:: The records ::

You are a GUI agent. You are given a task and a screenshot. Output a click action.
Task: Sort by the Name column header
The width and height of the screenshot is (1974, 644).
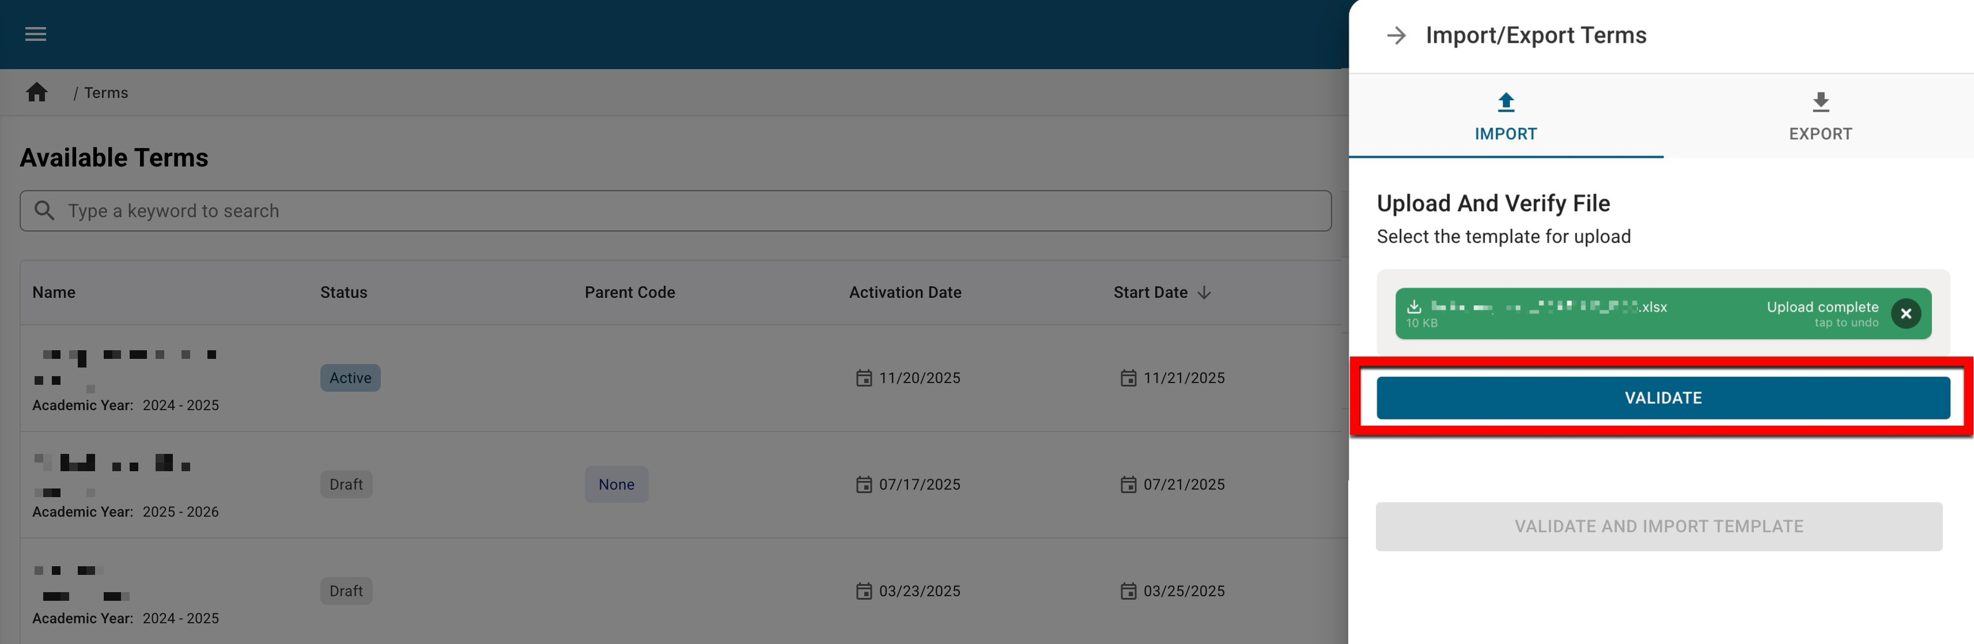54,293
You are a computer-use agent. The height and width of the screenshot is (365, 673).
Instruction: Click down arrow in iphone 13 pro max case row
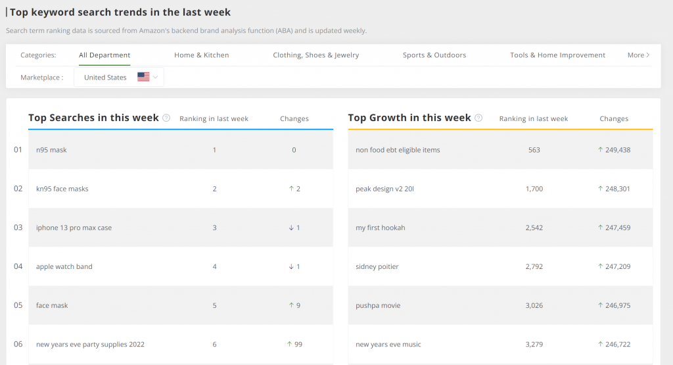coord(291,228)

:::

* _What you should do_
The reply should consist only of the lines running from the one with "You are a computer-use" through the end of the material, both included, copied exactly; please omit pictures.

* _Response_
You are a computer-use agent. The height and width of the screenshot is (365, 673).
Instruction: Click down arrow in iphone 13 pro max case row
coord(291,228)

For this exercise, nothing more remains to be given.